:: LISTED ENTRIES ::

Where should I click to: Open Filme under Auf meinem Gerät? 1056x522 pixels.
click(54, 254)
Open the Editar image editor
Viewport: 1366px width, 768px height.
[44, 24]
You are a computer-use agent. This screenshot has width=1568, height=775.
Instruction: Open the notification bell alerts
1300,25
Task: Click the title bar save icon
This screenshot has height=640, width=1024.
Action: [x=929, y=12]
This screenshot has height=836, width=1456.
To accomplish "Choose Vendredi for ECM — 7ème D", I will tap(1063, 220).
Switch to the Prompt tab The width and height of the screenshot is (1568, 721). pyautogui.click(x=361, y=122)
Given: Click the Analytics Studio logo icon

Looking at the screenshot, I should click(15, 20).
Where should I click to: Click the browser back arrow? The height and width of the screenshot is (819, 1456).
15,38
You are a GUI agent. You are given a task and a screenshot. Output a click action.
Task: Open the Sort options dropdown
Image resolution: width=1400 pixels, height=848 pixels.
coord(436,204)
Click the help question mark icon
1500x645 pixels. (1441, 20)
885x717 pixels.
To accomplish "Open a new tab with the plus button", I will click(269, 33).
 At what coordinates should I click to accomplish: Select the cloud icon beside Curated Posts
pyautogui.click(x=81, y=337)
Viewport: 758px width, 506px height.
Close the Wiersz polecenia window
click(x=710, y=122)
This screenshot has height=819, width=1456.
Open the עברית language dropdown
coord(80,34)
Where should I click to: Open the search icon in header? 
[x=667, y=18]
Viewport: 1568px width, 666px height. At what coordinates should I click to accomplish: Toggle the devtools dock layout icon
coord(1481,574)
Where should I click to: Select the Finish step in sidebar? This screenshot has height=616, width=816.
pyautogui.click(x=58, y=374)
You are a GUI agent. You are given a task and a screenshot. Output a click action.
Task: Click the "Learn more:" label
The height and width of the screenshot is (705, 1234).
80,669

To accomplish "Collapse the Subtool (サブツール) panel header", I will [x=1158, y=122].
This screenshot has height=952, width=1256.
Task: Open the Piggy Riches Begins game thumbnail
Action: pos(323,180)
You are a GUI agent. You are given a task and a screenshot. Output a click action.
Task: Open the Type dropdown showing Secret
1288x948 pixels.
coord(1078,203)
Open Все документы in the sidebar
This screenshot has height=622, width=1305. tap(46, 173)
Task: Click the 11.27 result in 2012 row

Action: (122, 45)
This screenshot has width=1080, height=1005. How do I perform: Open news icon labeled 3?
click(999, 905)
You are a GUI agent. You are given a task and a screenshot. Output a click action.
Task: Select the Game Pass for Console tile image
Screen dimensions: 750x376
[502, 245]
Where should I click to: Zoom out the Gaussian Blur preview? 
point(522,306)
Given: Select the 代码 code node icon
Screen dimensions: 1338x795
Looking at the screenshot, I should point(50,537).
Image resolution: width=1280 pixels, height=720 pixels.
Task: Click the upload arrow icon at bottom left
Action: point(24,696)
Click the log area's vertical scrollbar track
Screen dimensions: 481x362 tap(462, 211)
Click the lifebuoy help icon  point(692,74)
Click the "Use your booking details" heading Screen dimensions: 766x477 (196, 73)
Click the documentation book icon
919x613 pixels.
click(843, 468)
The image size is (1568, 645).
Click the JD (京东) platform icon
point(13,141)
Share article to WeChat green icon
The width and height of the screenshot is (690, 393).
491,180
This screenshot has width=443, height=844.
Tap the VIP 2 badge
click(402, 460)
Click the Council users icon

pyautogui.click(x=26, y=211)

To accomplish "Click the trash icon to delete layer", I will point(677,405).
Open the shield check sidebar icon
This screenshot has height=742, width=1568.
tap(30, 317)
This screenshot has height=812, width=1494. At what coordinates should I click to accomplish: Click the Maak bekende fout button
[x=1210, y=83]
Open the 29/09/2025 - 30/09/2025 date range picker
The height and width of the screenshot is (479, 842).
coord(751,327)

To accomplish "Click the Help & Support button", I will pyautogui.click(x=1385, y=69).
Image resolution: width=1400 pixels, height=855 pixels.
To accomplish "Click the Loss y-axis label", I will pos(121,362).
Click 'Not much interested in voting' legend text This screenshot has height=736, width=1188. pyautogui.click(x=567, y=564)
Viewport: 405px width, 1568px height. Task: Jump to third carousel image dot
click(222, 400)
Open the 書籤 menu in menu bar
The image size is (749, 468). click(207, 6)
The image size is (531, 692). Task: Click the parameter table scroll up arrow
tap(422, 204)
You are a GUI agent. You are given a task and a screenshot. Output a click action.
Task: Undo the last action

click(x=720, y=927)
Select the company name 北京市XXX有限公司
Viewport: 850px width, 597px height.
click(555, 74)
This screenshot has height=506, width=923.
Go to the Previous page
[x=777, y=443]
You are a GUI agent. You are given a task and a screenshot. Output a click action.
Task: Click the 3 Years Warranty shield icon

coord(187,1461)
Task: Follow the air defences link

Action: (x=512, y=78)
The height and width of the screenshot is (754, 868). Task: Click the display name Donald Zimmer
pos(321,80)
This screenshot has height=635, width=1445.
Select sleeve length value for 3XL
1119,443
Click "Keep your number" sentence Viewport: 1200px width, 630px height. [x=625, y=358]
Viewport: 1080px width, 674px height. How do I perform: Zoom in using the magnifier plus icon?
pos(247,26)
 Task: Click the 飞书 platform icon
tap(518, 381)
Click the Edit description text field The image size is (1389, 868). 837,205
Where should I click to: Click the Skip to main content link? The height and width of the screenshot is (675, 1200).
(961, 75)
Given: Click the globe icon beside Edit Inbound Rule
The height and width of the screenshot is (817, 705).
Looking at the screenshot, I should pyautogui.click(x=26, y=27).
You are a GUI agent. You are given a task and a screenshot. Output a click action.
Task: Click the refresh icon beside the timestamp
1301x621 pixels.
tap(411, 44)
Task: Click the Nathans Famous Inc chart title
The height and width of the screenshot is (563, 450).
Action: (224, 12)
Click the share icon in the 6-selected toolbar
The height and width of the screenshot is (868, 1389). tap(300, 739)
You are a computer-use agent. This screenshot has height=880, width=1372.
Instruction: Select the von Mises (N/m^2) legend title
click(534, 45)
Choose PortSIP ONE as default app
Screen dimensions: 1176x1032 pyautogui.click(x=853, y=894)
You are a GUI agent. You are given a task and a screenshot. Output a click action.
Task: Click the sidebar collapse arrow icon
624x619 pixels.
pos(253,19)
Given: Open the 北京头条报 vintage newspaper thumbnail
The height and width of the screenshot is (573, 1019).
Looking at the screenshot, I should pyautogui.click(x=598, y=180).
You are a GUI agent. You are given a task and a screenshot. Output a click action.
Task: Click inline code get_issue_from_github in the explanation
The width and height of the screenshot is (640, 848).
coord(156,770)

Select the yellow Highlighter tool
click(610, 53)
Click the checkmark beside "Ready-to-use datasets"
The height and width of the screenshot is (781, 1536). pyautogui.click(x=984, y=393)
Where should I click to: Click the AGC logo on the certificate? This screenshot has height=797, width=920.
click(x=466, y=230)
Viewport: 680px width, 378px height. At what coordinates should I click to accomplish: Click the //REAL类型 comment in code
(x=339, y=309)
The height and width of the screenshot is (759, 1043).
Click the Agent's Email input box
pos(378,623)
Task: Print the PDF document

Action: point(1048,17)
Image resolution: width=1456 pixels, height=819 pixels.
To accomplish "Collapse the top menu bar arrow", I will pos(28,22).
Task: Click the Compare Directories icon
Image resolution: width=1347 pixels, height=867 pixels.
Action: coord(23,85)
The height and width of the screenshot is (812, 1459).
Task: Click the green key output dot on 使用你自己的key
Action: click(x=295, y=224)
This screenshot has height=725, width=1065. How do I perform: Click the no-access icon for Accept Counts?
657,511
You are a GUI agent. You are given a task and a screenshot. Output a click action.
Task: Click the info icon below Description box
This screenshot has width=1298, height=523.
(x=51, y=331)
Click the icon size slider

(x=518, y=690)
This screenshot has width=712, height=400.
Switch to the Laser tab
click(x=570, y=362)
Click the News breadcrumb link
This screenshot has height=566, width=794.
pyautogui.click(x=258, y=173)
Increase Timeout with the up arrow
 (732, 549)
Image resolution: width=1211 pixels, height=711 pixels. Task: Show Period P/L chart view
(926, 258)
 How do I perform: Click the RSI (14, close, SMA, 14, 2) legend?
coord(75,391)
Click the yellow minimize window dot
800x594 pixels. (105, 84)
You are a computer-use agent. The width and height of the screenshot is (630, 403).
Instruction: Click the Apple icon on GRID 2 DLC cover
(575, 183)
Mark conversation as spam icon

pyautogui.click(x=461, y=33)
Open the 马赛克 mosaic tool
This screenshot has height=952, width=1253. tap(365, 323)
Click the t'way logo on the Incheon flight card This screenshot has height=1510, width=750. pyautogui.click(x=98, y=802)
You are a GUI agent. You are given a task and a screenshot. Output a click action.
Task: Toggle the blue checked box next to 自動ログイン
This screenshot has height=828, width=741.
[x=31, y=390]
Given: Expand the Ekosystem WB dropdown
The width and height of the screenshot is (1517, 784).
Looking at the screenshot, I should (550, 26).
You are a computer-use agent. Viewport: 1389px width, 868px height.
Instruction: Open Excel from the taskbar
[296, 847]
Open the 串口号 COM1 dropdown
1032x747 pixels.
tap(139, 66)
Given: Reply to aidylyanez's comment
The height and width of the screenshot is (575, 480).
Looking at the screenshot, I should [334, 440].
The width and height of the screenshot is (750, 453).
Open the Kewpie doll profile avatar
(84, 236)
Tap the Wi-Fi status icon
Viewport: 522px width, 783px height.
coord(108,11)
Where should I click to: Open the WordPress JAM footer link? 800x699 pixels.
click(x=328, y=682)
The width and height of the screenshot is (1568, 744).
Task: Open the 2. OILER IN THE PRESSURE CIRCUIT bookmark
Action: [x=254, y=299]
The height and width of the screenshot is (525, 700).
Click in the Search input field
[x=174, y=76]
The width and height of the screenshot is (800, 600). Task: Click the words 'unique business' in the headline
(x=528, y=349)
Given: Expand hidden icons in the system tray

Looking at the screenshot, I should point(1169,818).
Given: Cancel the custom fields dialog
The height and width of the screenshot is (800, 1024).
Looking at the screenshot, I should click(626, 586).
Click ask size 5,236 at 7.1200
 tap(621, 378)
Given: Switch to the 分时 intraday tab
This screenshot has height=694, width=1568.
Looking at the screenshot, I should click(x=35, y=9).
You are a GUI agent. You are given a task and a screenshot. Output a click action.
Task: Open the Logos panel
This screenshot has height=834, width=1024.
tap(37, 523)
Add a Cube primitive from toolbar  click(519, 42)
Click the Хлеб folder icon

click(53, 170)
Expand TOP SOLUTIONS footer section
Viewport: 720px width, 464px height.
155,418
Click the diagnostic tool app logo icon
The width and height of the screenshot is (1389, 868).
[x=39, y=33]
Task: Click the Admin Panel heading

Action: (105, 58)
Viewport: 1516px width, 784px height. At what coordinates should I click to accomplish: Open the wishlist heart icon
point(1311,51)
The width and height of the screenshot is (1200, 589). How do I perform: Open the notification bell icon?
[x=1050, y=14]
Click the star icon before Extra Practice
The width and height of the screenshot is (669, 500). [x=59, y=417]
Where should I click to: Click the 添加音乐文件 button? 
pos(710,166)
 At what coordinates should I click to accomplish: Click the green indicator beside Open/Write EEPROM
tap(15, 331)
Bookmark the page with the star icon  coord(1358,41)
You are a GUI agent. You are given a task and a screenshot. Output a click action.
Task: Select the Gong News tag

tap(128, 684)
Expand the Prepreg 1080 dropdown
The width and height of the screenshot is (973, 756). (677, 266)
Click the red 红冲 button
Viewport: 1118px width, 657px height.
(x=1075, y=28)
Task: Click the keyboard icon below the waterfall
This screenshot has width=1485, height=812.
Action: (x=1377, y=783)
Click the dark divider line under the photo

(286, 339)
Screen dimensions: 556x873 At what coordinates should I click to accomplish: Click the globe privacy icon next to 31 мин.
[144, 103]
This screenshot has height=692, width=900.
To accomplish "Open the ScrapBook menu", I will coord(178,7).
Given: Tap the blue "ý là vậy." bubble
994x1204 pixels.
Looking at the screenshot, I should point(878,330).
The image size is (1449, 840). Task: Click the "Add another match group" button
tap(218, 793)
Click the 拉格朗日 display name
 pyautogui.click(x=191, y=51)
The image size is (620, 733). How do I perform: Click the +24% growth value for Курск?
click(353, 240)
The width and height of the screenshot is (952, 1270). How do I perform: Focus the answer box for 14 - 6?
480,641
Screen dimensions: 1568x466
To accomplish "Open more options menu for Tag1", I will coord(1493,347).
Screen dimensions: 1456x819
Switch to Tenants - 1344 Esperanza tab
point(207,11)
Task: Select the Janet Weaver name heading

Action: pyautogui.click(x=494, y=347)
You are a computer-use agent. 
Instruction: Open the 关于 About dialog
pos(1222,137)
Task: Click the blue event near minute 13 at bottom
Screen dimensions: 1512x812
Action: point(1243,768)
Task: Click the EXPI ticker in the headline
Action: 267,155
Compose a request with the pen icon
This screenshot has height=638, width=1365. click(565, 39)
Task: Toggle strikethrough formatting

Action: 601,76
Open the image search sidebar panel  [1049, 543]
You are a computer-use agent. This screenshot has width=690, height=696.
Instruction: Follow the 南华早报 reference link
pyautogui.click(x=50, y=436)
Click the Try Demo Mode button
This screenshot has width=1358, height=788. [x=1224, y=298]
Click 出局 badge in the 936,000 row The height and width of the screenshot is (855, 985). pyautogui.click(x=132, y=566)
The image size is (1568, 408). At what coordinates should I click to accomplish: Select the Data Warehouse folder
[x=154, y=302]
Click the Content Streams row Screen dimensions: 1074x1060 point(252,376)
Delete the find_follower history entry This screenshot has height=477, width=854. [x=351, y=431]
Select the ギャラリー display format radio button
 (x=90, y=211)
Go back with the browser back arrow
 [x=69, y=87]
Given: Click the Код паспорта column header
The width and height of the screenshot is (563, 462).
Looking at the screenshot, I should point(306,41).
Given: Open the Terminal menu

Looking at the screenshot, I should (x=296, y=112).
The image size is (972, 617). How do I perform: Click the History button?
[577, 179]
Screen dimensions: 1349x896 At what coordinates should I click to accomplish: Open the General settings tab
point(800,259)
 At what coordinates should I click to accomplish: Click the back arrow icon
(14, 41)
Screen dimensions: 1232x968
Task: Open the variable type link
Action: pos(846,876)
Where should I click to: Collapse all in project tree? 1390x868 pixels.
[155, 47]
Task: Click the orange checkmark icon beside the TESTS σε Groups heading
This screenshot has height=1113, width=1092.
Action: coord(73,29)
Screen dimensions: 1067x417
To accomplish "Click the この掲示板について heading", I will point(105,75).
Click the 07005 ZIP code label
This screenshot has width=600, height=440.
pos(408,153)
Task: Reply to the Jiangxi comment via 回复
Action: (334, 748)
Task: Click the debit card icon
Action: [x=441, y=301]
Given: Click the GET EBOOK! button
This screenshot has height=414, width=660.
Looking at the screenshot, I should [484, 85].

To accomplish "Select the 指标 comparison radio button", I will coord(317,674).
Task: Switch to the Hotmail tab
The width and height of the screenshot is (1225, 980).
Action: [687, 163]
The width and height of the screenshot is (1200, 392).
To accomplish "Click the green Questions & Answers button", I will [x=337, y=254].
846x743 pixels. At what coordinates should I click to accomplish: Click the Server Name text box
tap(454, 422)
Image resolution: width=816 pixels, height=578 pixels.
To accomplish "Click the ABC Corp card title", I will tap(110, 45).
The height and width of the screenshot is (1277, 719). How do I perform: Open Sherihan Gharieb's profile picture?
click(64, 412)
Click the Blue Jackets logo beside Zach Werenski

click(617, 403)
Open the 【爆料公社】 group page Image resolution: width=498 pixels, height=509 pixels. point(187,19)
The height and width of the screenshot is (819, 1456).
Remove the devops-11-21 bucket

:::

GOAL OF THE EXERCISE: Copy out everything from the line containing "Where should I click to: Open the search" down to the line containing "Action: point(24,696)", replacing "dropdown" with "menu" and leaving the rest unchanged.

ANSWER TO THIS EXERCISE:
Where should I click to: Open the search icon in header? 
[x=667, y=18]
Viewport: 1568px width, 666px height. At what coordinates should I click to accomplish: Toggle the devtools dock layout icon
coord(1481,574)
Where should I click to: Select the Finish step in sidebar? This screenshot has height=616, width=816.
pyautogui.click(x=58, y=374)
You are a GUI agent. You are given a task and a screenshot. Output a click action.
Task: Click the "Learn more:" label
The height and width of the screenshot is (705, 1234).
80,669

To accomplish "Collapse the Subtool (サブツール) panel header", I will [x=1158, y=122].
This screenshot has height=952, width=1256.
Task: Open the Piggy Riches Begins game thumbnail
Action: pos(323,180)
You are a GUI agent. You are given a task and a screenshot. Output a click action.
Task: Open the Type menu showing Secret
1288x948 pixels.
coord(1078,203)
Open Все документы in the sidebar
This screenshot has height=622, width=1305. tap(46, 173)
Task: Click the 11.27 result in 2012 row

Action: (122, 45)
This screenshot has width=1080, height=1005. How do I perform: Open news icon labeled 3?
click(999, 905)
You are a GUI agent. You are given a task and a screenshot. Output a click action.
Task: Select the Game Pass for Console tile image
Screen dimensions: 750x376
[502, 245]
Where should I click to: Zoom out the Gaussian Blur preview? 
point(522,306)
Given: Select the 代码 code node icon
Screen dimensions: 1338x795
Looking at the screenshot, I should point(50,537).
Image resolution: width=1280 pixels, height=720 pixels.
Task: Click the upload arrow icon at bottom left
Action: point(24,696)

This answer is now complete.